Wenn man das Trio so betrachtet fällt es schwer zu glauben, dass die drei Münchener erst einen relativ kurzen Weg als Band hinter sich haben. YUMA wurde erst Mitte 2008 gegründet, damals noch mit Andi Krebs, heute Gitarrist und Sänger der befreundeten Band tanertill, am Schlagzeug. Nach dessen Ausstieg Anfang 2009 wurde sofort eifrig nach einem Nachfolger gesucht. Auf die Aushänge meldeten sich zahlreiche Schlagzeuger und die zwei verbliebenen YUMAs wurden Zeugen eines sehr skurrilen Schlagzeuger-Castings. „Einer kam mit Anzug und Aktentasche“, erinnert sich Chris mit einem Schmunzeln. „Und einer hat sich geweigert, unsere Demo-Songs zu spielen. Der hat gesagt, er hätte Bock auf irgendwas mit schiefen Takten. Und wir standen da und dachten einfach ‚Was?! Nein!‘“

Zum Glück für die Beiden stand dann aber irgendwann Georg Bruchner in der Tür des Proberaums. Hier, in der Containerstadt in Allach, irgendwo zwischen LKWs, Burger-King-Tüten und allerhand anderem „Zeug“ wurde von nun an mit Hochdruck an neuen Songs gearbeitet. Ende des Jahres nahmen sie schließlich den langen Weg nach Wien auf sich, um dort ihre gefeierte, selbstbetitelte Debut-EP aufzunehmen. Fünf Stücke – Grundplan des einzig-artigen YUMA-Sounds. Schwerer Desert- und Stoner-Rock, der sich irgendwo zwischen Kyuss, Led Zeppelin und den Queens of the Stone Age seinen Weg bahnt.

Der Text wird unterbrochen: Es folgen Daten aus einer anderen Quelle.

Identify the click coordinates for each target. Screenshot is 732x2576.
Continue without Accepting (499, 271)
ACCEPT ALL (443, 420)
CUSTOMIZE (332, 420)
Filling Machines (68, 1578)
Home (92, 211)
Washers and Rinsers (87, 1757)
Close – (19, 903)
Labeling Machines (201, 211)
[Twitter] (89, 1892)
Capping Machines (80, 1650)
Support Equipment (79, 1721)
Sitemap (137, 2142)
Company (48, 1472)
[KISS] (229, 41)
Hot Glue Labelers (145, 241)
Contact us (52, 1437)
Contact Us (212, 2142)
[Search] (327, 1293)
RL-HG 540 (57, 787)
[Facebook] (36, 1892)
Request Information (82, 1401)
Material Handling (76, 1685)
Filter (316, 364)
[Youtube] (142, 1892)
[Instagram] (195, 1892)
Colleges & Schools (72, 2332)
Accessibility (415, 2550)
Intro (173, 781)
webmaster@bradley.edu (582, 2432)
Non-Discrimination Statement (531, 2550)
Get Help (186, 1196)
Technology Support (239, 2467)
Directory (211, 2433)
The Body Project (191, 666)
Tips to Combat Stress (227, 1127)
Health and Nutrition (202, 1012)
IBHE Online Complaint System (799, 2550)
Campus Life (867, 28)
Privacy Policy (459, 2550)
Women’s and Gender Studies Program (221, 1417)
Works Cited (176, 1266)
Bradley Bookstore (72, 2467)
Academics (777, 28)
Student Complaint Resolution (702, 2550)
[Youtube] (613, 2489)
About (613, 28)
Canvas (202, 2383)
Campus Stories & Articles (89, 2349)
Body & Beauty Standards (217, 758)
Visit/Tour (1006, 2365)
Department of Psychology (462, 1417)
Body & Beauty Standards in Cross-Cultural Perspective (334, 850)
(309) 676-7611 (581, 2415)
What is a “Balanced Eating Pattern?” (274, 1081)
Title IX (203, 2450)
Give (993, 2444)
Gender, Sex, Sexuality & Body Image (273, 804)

Zurück im Feierwerk. Die ersten Songs sind vorbei, das Hansa ist doch voller als gedacht. Auch das Ankommen immer neuer Leute deutet darauf hin, dass die Sintflut doch irgendwie ausgeblieben sein muss. Dazu passend – oder eigentlich nicht – kündigt Dennis El Marinero – der Segler – an. Und vielleicht lässt einen das Gesangs-Intro noch von einem weißgekleideten Seemann träumen, aber sobald er selbst das mächtige Mainriff los tritt, saugt es dem armen Mann jegliches Wasser unter dem Bug weg, sein Boot fällt tief und kracht in eine rot glühende Düne. Die Energie, die YUMA an diesem Abend entfesseln, ist unglaublich und zieht nicht nur die Stammfans in den ersten Reihen einmal mehr in ihren Bann. Das Publikum dankt es ihnen nach jedem Lied mit frenetischem Beifall.

Mittlerweile läuft mit 333 der letzte Song ihrer Set-List. Und als das unerbittlich marschierende Riff mit einem Schlag aufhört und die verschwommene Gitarre den psychodelischen Schlusspart einläutet, versinkt das Hansa in einer hypnotischen Stille. In diesem Moment ist die stickige trockene Luft vergessen, der penetrante Bier- und Schweißgeruch egal und die feuchten Klamotten ziehen den Körper nicht mehr ganz so schwer nach unten. YUMA spielen sich ein letztes Mal in einen Rausch und schweben in anderen Sphären, manche fliegen mit, die anderen bleiben staunend zurück. Und dann noch ein letztes Aufbäumen, ein letztes befreiendes „Take me away – down, down, down – all the way – triple three!“ und es ist geschafft. Die Gitarre landet unsanft auf dem Boden der Bühne, im Raum schwirrt ein tiefes Wummern als YUMA die Bühne verlassen.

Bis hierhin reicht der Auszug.